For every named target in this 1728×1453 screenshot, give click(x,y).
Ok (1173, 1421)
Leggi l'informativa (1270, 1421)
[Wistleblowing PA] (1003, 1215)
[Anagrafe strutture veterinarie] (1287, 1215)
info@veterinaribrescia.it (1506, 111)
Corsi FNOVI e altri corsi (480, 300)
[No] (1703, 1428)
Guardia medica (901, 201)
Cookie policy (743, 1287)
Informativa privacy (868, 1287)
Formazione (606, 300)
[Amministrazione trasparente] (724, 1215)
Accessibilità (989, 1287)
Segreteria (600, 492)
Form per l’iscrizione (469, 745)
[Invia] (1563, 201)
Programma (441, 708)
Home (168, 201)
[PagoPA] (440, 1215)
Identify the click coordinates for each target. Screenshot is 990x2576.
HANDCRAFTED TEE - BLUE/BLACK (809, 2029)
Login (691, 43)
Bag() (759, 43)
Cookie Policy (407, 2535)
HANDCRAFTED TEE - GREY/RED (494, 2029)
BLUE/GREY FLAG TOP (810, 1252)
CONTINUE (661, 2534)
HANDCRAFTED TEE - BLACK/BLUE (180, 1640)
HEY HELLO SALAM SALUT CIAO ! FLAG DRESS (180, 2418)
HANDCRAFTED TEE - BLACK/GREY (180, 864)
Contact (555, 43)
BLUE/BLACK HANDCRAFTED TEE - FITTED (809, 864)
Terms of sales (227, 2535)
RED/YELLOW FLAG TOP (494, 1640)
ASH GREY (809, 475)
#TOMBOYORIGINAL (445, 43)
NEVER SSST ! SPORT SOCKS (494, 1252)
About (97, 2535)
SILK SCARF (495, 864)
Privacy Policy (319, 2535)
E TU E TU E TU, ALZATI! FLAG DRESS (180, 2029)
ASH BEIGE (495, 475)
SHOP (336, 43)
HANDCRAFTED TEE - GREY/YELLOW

....

◆ **Work required**
Would you copy out each line of the records above where the word "BLUE" occurs?

◆ **Output**
HANDCRAFTED TEE - BLUE/BLACK (809, 2029)
BLUE/GREY FLAG TOP (810, 1252)
HANDCRAFTED TEE - BLACK/BLUE (180, 1640)
BLUE/BLACK HANDCRAFTED TEE - FITTED (809, 864)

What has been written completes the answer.